Segment Start: Recorded data
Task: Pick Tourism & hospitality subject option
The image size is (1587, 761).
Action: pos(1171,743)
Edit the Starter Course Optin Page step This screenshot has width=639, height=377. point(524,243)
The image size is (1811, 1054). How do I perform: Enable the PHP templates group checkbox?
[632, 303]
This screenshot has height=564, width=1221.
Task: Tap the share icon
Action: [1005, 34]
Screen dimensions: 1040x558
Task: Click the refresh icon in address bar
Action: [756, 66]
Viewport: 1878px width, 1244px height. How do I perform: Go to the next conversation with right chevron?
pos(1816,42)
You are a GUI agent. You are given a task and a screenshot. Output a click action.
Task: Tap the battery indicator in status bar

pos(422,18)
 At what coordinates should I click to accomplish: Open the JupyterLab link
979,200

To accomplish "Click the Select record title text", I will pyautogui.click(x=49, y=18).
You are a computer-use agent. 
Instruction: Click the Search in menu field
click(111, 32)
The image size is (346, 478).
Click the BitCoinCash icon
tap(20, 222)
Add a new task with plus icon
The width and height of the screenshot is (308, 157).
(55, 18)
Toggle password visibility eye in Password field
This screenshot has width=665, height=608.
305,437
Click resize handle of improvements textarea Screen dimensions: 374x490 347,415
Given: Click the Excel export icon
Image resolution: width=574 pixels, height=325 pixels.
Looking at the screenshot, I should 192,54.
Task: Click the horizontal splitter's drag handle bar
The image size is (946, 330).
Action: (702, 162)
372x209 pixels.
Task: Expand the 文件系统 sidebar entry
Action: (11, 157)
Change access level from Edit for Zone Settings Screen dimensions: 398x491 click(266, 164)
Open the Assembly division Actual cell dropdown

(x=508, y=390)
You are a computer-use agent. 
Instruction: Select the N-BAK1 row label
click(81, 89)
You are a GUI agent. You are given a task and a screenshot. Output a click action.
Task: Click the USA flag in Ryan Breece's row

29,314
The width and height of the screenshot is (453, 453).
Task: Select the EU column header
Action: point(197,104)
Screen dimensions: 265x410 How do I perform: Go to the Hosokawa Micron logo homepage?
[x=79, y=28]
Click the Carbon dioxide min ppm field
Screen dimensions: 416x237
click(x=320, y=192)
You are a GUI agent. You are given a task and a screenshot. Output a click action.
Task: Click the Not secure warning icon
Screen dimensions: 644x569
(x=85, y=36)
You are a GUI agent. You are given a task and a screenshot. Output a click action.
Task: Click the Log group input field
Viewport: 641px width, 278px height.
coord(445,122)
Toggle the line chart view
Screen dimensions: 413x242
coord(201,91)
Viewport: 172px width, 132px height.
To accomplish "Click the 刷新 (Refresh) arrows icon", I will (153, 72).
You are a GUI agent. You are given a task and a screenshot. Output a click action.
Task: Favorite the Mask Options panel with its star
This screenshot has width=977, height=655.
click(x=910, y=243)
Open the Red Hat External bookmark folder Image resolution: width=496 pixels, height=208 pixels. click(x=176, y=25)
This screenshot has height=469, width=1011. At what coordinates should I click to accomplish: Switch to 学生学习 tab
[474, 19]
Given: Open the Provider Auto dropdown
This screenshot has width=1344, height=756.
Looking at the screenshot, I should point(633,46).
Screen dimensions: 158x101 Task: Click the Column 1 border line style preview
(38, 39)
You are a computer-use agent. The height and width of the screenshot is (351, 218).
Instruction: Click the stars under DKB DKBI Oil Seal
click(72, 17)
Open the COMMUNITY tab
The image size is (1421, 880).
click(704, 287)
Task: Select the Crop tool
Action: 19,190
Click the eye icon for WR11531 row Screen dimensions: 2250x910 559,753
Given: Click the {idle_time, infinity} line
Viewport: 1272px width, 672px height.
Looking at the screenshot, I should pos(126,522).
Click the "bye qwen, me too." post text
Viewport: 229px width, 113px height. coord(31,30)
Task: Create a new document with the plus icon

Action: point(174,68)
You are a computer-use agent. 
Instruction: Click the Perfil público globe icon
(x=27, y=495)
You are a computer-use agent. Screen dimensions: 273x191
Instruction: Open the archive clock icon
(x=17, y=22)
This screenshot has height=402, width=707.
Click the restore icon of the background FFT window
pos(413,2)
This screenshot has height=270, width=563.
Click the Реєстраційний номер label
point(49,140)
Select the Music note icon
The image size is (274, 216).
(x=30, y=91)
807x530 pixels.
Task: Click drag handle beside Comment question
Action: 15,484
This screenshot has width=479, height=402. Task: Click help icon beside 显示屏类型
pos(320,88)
Segment End: Recorded data
Your task is to find every line above containing the word "will" and copy it.

Finished task →
To accomplish "Click the Select record title text", I will pyautogui.click(x=49, y=18).
To accomplish "Click the 刷新 (Refresh) arrows icon", I will (153, 72).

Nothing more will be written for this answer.